**TASK BRIEF:**
Give back, word for word, the lines in the listing below from the one holding "Task: Click Pokemon Legends: Arceus entry" down to the one holding "This screenshot has height=630, width=840.", both ends included.

[Start of Attachment]

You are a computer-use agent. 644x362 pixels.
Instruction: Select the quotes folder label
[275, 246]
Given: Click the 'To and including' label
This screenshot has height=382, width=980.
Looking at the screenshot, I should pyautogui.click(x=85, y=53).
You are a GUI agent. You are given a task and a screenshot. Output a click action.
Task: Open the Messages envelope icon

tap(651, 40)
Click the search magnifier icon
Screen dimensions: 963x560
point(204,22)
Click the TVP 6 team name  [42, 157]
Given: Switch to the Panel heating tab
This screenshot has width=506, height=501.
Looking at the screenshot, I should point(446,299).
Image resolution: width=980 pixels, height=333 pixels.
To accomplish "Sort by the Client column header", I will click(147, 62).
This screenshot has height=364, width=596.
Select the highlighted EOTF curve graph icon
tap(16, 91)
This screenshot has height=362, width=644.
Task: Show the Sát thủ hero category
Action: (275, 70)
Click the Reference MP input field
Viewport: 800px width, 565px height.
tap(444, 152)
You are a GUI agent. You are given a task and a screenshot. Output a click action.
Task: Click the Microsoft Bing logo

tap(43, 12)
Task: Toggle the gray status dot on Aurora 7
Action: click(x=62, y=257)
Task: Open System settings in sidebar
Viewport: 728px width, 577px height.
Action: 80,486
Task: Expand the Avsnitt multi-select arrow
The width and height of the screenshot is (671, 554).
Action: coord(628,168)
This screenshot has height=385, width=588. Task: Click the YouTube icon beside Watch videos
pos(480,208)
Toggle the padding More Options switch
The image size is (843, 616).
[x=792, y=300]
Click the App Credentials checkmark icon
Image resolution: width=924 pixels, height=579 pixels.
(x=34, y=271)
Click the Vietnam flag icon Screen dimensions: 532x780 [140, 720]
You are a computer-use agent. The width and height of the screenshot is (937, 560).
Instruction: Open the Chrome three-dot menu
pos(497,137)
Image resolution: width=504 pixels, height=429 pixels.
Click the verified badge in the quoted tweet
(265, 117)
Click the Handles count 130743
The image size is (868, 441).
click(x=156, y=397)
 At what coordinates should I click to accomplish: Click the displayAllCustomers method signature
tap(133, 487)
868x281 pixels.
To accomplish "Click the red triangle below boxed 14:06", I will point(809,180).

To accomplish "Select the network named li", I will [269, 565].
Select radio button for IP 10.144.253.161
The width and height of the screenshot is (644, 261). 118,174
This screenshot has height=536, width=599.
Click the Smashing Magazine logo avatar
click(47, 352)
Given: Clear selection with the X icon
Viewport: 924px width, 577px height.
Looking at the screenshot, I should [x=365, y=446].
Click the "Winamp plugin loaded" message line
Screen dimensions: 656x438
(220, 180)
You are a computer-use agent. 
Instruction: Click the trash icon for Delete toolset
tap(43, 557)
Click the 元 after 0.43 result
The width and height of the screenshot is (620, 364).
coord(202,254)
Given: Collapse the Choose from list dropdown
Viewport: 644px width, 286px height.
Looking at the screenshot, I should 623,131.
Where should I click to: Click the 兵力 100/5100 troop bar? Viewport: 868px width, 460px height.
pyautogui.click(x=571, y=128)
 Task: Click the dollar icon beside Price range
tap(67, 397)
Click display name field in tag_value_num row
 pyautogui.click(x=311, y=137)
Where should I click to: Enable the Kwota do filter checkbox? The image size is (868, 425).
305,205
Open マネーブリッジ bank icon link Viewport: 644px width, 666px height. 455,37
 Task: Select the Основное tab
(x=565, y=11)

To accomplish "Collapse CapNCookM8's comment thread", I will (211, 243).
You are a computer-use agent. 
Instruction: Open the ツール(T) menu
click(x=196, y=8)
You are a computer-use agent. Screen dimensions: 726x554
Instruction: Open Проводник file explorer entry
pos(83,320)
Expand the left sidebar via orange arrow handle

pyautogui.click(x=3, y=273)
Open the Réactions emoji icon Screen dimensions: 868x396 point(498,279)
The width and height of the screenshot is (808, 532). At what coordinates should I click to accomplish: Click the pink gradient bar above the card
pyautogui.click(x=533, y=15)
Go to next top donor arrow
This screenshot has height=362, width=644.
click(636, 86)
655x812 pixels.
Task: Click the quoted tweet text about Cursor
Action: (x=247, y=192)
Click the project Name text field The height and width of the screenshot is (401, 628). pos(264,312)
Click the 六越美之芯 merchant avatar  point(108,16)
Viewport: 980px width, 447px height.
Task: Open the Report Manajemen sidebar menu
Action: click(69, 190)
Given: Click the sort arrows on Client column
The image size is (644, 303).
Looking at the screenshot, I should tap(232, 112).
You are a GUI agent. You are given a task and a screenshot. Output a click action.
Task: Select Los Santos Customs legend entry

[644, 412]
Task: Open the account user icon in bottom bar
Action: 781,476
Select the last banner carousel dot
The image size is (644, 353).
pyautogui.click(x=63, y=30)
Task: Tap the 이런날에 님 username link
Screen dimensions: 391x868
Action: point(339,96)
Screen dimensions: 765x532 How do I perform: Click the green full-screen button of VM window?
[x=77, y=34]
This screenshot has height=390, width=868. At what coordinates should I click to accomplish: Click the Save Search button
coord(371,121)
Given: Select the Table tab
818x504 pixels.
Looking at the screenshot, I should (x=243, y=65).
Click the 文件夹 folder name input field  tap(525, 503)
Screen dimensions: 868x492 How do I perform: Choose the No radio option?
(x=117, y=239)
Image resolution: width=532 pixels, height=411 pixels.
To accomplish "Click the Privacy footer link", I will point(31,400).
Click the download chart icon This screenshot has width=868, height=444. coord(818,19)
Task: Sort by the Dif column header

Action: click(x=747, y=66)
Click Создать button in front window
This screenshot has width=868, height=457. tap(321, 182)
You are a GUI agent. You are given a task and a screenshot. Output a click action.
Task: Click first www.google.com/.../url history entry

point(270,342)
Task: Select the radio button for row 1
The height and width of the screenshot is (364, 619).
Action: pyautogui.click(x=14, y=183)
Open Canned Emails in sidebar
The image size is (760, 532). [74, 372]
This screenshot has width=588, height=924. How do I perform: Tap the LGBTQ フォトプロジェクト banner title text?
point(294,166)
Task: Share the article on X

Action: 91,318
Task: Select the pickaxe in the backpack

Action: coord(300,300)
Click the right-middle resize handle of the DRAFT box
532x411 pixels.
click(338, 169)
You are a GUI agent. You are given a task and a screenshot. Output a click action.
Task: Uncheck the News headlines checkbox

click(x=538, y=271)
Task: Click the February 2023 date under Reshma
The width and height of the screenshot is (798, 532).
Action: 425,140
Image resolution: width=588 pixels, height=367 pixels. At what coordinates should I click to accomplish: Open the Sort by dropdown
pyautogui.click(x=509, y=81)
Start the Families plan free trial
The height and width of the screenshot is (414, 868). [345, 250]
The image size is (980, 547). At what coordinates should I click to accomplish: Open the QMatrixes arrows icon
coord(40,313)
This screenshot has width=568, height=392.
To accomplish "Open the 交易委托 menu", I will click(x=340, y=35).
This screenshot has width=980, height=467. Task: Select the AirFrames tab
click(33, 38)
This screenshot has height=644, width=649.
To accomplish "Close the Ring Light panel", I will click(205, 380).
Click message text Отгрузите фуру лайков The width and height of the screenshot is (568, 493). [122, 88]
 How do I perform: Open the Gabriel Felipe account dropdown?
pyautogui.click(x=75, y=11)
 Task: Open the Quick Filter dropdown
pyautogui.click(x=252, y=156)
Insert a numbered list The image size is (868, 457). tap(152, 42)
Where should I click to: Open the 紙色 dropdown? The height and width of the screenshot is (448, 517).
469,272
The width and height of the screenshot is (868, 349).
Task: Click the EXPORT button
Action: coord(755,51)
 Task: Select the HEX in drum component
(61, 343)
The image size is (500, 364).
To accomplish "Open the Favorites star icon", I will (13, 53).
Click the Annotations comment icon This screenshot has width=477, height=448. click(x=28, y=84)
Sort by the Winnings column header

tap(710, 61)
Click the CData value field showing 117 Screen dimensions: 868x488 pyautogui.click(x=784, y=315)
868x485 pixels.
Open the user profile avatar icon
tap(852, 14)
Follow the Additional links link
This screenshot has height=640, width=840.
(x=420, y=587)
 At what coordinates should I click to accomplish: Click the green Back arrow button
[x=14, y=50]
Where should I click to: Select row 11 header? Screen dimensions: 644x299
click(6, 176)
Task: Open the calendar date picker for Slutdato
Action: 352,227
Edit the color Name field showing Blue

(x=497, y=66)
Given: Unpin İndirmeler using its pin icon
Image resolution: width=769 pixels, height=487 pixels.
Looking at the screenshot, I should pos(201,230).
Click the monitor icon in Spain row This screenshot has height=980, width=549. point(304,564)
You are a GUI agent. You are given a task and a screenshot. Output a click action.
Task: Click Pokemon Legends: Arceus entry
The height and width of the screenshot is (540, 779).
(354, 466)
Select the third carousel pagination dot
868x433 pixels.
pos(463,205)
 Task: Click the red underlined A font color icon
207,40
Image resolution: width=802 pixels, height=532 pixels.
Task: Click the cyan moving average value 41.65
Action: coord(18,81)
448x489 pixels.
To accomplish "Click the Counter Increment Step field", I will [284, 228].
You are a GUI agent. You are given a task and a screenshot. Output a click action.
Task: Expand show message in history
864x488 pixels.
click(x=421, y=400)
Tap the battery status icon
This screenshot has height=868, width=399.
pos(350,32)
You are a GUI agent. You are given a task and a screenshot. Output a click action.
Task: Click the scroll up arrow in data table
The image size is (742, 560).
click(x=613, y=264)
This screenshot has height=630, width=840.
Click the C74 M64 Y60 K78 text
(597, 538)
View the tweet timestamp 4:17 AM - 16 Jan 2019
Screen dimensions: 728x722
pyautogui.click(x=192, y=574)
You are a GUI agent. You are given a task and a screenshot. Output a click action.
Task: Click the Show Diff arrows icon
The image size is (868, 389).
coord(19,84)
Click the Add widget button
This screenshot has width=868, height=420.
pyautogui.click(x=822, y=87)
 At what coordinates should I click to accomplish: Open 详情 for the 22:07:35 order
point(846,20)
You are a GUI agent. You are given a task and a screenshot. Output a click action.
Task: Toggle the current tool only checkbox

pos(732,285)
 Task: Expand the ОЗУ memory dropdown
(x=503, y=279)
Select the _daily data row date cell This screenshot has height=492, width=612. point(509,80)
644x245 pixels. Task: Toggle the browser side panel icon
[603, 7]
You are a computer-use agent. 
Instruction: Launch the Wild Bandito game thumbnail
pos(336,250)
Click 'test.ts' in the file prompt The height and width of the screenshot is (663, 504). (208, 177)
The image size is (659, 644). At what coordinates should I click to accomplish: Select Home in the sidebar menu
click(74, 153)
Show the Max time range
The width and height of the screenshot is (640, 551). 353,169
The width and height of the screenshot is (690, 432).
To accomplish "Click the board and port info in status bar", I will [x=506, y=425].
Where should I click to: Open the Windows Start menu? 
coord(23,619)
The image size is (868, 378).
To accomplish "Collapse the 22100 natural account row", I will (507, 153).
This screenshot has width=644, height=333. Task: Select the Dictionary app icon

[End of Attachment]

**ANSWER:**
Task: Click Pokemon Legends: Arceus entry
The height and width of the screenshot is (540, 779).
(354, 466)
Select the third carousel pagination dot
868x433 pixels.
pos(463,205)
 Task: Click the red underlined A font color icon
207,40
Image resolution: width=802 pixels, height=532 pixels.
Task: Click the cyan moving average value 41.65
Action: coord(18,81)
448x489 pixels.
To accomplish "Click the Counter Increment Step field", I will [284, 228].
You are a GUI agent. You are given a task and a screenshot. Output a click action.
Task: Expand show message in history
864x488 pixels.
click(x=421, y=400)
Tap the battery status icon
This screenshot has height=868, width=399.
pos(350,32)
You are a GUI agent. You are given a task and a screenshot. Output a click action.
Task: Click the scroll up arrow in data table
The image size is (742, 560).
click(x=613, y=264)
This screenshot has height=630, width=840.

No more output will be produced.